Türkiye’de Kürtlerin AKP’yi tercihlerinde öne çıkan iki unsur vardı: Biri, Kürt meselesine ilişkin demokratikleşme perspektifiydi. Diğeri ise, sınır dışındaki Kürtler ve özellikle KYB ile kurulan sıcak işbirliğiydi. Hükümet bu işbirliğini, Kürtlere değil PKK’ye karşı olduğunun bir nişanesi olarak her yerde gösteriyordu.
Ancak mevcut halde, AKP’nin Kürtlere ulaşmasını sağlayan her iki sütunda da ciddi sorunlar var. Evvela çözüm süreci yıkılmasının ardından hükümet demokratikleşme perspektifini tamamen yitirdi. Kürt meselesinin çözümü için demokratik adımlar atmayı gündeminden çıkardı, işi tamamen asayiş siyasetine indirgedi. Şimdi de buna KYB ile köprüleri atacak derecede mutlak karşıtlık siyaseti eklendi.
Keskin Sorgulama, Açık Eleştiri
Nahoş olduğu açık bu vaziyet karşısında AKP’nin yanında duran Kürtler hem partilerin Kürt siyasetini hem de kendi desteklerini sorguluyorlar. “Kürtler dünyanın herhangi bir yerinde bir kazanım elde etse devlet neden hep böyle aşırı bir tepki koyuyor?

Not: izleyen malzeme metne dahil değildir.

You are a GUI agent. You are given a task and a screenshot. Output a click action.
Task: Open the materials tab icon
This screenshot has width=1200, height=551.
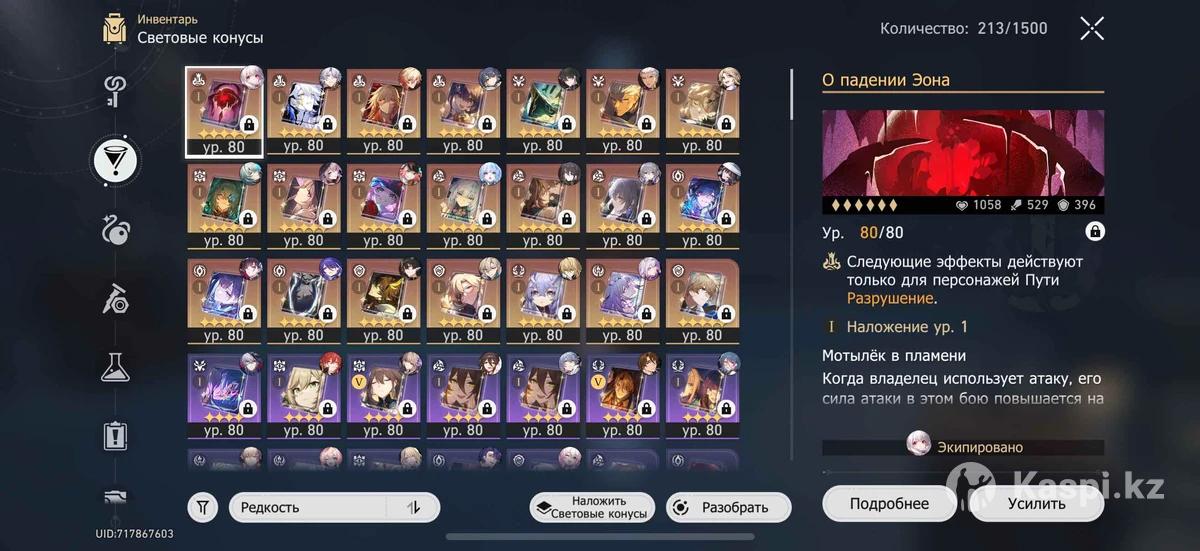(115, 297)
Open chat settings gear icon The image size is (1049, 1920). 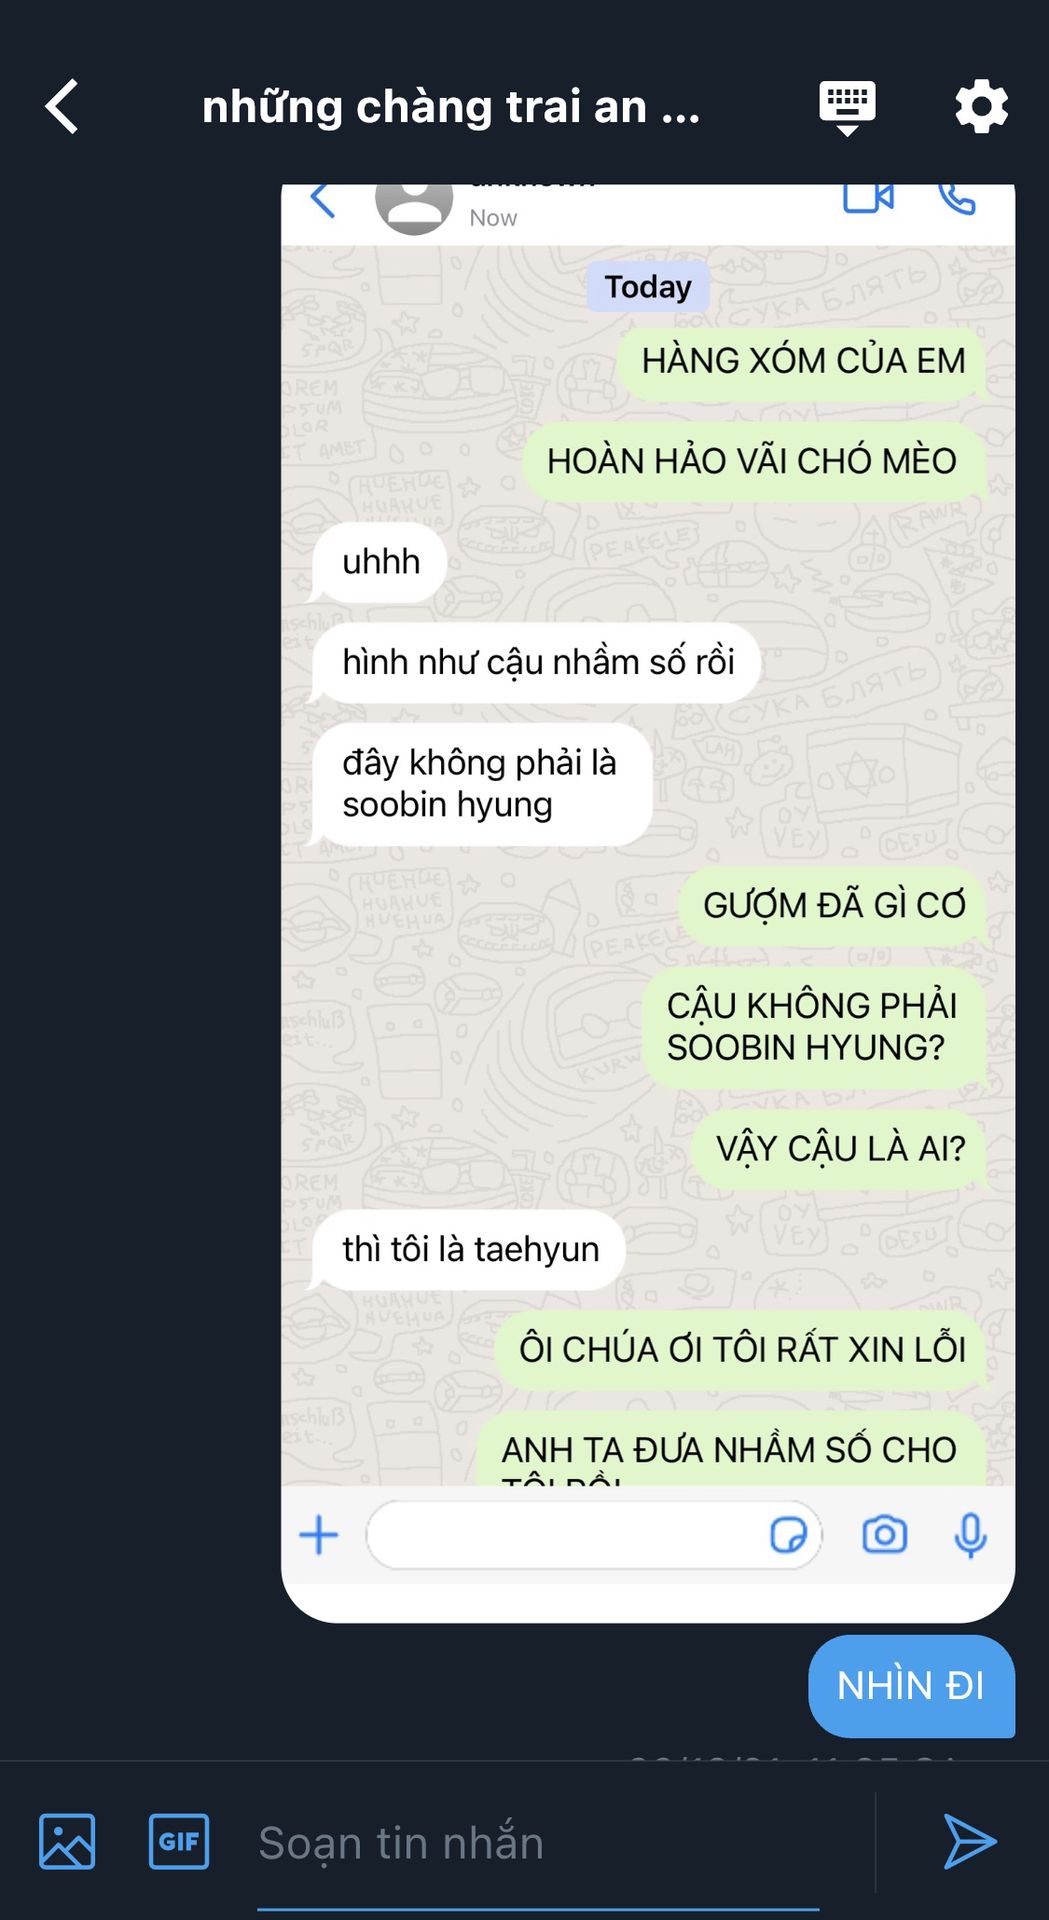click(x=981, y=106)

Bugün Irak’ta ayılmak isteyen Kürtler değil de Türkmenler veya Sünni Araplar olsaydı hükümet şimdiki gibi bir siyaset takip eder miydi? Kerkük’ün Bağdat’a bağlı olması problem oluşturmuyor da Erbil’e bağlanması niçin bir problem oluyor? Soydaşlık nedir? Oradaki Türkmenler soydaşımız da Kürtler değil mi? İlişkilerin en berbat olduğu dönemlerde dahi mesela bir İsrail için gündeme getirilmeyen tedbirlerin KYB için öne sürülmesinin anlamı nedir?” gibi sorular bu çevrede daha sık soruluyor ve tartışılıyor. Öyle ki AKP içinde eski ve yeni Kürt milletvekilleri ilk defa bu kadar açıktan bir hükümet politikasına keskin eleştiriler getiriyorlar.
Ezcümle AKP’nin Kürdistan’ın bağımsızlık referandumuna karşı izlediği yol AKP’nin Kürt seçmenlerinde bir kırıklık yarattı. Bu kırıklığın AKP için nasıl bir siyasi maliyet üreteceğini tayin edecek iki faktör var: Birincisi, AKP’nin bu siyaseti ne kadar sürdüreceğidir. İkincisi ise, AKP’nin yanlış siyasetine karşı rakiplerinin doğru bir siyaset üretip üretemeyeceğidir.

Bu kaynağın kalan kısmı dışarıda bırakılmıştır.